**Tarefa a realizar**
Transcreva fielmente o trecho do texto sobre a Rede Latinoamericana de Antropologia Feminista das Ciências e Tecnologias que vai de "Publicado por GEICT" a "pares tão diversos.".

**Bloco de texto**
((

Juntas e barulhentas: conheça a Rede Latinoamericana de Antropologia Feminista das Ciências e Tecnologias (RAFeCT)

Publicado por GEICT em

Por Clarissa Reche

Faz mais de dez anos que construo relações de interlocução com jovens cientistas brasileiros que atuam no campo da Biologia Sintética. Este grupo é interdisciplinar e profundamente heterogêneo, abarcando pessoas de um amplo espectro político, desde hackers anarquistas anticapitalistas até cientistas empreendedores, passando por pessoas que verdadeiramente cultuam a Ciência. Para essas pessoas, que estão trabalhando dentro da universidade, até a menção de uma “política científica” é escandalosa e macula a noção de ciência pura e desinteressada que creem e praticam. Mas, felizmente, este espaço ainda se mantém ativo e aberto para acaloradas discussões sobre a natureza do fazer científico, mesmo depois da ascensão do tecnofascismo vivido nos últimos anos, que ceifou tantos espaços de troca entre pares tão diversos. 

Foram nestes espaços de troca que ouvi e vivi na pele, pela primeira vez na minha vida, a clássica acusação de que as feministas são seres barulhentos demais, histriônicos, e como tais não podem ser levadas a sério, ainda mais quando ousam opinar sobre ciência e tecnologia. Esse tipo de acusação costumava vir de cientistas que tinham um profundo interesse em filosofia e história da ciência. Armados com um monte de nomes de Grandes Filósofos do Ocidente (leia-se euro-estadunidenses), tratavam como extremamente perigosa as proposições das filósofas feministas, rapidamente relegando seu pensamento a, no máximo, base para “pseudociência”. E, em mais de uma ocasião, buscaram desmoralizar toda uma corrente teórica com base em trechos isolados de uma ou outra pensadora feminista. Afinal, como essa mulher ousa nomear de ESTUPRO o que nossos Grandes Homens da Ciência criaram, e que moldam o que somos hoje?

Um fenômeno em que historiadoras feministas se concentraram são as metáforas de estupro e tortura nos escritos de Sir Francis Bacon e outros (por exemplo, Maquiavel) entusiasmados com o novo método científico. Historiadores e filósofos tradicionais têm afirmado que essas metáforas são irrelevantes para os significados e referentes reais dos conceitos científicos (…). Mas quando se trata de considerar a natureza como uma máquina, eles têm uma análise bem diferente: aqui, nos dizem, a metáfora fornece as interpretações das leis matemáticas de Newton (…). Mas se devemos acreditar que as metáforas mecanicistas foram um componente fundamental das explicações fornecidas pela nova ciência, por que deveríamos acreditar que as metáforas de gênero não o foram? Uma análise consistente levaria à conclusão de que compreender a natureza como uma mulher indiferente ou mesmo acolhedora ao estupro foi igualmente fundamental para as interpretações dessas novas concepções de natureza e investigação. Presumivelmente, essas metáforas também tiveram consequências pragmáticas, metodológicas e metafísicas frutíferas para a ciência. Nesse caso, por que não é tão esclarecedor e honesto referir-se às leis de Newton como “manual de estupro de Newton” quanto chamá-las de “mecânica de Newton”? (Harding, 1986, p. 113, tradução minha)

))

**Dados fornecidos**
((

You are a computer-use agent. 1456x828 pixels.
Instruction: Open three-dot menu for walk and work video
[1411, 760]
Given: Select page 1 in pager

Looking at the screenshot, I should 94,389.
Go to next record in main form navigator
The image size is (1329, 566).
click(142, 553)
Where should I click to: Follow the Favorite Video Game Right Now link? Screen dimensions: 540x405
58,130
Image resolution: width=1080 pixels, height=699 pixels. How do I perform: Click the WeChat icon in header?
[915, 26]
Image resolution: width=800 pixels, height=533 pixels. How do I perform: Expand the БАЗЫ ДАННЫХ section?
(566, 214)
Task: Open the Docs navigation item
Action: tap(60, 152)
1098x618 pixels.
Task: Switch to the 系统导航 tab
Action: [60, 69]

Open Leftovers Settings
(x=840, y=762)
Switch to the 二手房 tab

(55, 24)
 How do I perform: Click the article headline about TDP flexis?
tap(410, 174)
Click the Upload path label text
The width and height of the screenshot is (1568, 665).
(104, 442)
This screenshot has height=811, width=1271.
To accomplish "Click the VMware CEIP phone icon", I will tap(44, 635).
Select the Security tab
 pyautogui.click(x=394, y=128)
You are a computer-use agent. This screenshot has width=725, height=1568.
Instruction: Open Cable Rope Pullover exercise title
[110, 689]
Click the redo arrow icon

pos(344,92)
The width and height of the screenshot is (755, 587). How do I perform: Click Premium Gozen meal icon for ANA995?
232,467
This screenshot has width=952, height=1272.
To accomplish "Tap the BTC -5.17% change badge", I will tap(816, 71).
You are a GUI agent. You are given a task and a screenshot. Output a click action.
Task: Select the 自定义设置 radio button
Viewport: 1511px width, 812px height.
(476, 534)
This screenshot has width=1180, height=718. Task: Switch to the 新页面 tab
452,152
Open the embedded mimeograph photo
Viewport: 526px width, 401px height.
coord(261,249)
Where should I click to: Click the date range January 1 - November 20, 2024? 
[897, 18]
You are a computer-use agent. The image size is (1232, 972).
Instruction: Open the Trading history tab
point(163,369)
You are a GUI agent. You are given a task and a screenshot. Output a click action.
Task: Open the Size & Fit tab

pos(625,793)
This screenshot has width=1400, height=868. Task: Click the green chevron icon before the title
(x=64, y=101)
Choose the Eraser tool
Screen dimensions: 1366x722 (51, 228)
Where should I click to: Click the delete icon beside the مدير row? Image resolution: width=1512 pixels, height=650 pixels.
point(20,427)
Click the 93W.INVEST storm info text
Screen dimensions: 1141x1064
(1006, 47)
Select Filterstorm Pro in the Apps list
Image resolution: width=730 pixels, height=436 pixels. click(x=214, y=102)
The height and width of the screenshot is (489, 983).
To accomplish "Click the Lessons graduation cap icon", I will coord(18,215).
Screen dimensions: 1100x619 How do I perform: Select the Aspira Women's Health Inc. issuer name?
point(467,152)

))

**Seção de resposta**
Publicado por GEICT em

Por Clarissa Reche

Faz mais de dez anos que construo relações de interlocução com jovens cientistas brasileiros que atuam no campo da Biologia Sintética. Este grupo é interdisciplinar e profundamente heterogêneo, abarcando pessoas de um amplo espectro político, desde hackers anarquistas anticapitalistas até cientistas empreendedores, passando por pessoas que verdadeiramente cultuam a Ciência. Para essas pessoas, que estão trabalhando dentro da universidade, até a menção de uma “política científica” é escandalosa e macula a noção de ciência pura e desinteressada que creem e praticam. Mas, felizmente, este espaço ainda se mantém ativo e aberto para acaloradas discussões sobre a natureza do fazer científico, mesmo depois da ascensão do tecnofascismo vivido nos últimos anos, que ceifou tantos espaços de troca entre pares tão diversos.